元々実家でもアヴィアナの家でも、それなりの礼儀作法を叩き込まれていたのもあって、その上達ぶりは中々のもので、貴族を真似るには程遠いが、庶民としては十分な……十分過ぎる程の上品な所作をシンは習得していて……ドルロもまぁ、ドルロにしては、その丸っこい体にしては驚いてしまう程の上品さの習得に成功していたのだった。
そうして一週間後の昼過ぎ、ティータイム。
屋敷の庭先に設置された、テーブルについたウィルとシンとドルロが……らしくない上品な所作で礼儀作法の勉学を兼ねたゆっくりとした時間を過ごしていると、ウィル達に勉学を教えてくれていた先生であり、先代から仕えているという使用人でもある白髪の老人、ヴィクターが静かな所作でウィルの側へと足を進めていって、ウィルに何かを耳打ちで知らせる。

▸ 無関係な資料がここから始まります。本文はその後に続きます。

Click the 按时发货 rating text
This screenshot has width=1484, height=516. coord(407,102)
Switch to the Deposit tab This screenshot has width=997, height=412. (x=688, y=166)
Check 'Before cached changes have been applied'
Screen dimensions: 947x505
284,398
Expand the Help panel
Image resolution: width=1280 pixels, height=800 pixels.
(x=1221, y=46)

今日までの日々で何度か見て来たその様子を、シンとドルロが見ているのか見ていないのか、なんとも曖昧な視線と所作で受け流していると、ウィルに何かを伝え終えたヴィクターが、一言、
「40点」
と、それだけを口にして静かな所作で屋敷へと戻っていく。
100点中の40点という厳しい評価を受けて、シンとドルロががっくりと項垂れていると、そんな二人を見て小さく笑ったウィルが声をかけてくる。
「たったの一週間で、あのヴィクターから40点も貰えただけでも大したものなのだがな。
……さて、そんなことよりも朗報だ。
職人に頼んでいたゴーレム素材の『試作品』が先程届けられたそうだ。
全身鎧とはまた違った造りとなるため、まずはと試作品を用意してくれたらしい。
問題があるかどうか、オレと君達で試作品の確認をして欲しいとのことだ……早速確認に向かうぞ!!」
先程の貴族らしい所作は何処へ行ったのやら。
シンとドルロという友人を前にしての、少年らしい姿となったウィルのその一言を受けて、シンとドルロもまたシン達らしい、年相応の仕草で、
「うわぁ、どんな感じに仕上がったのか、楽しみですね!」
「ミミミ~、ミミ~~!!」
と、元気いっぱいに応えるのだった。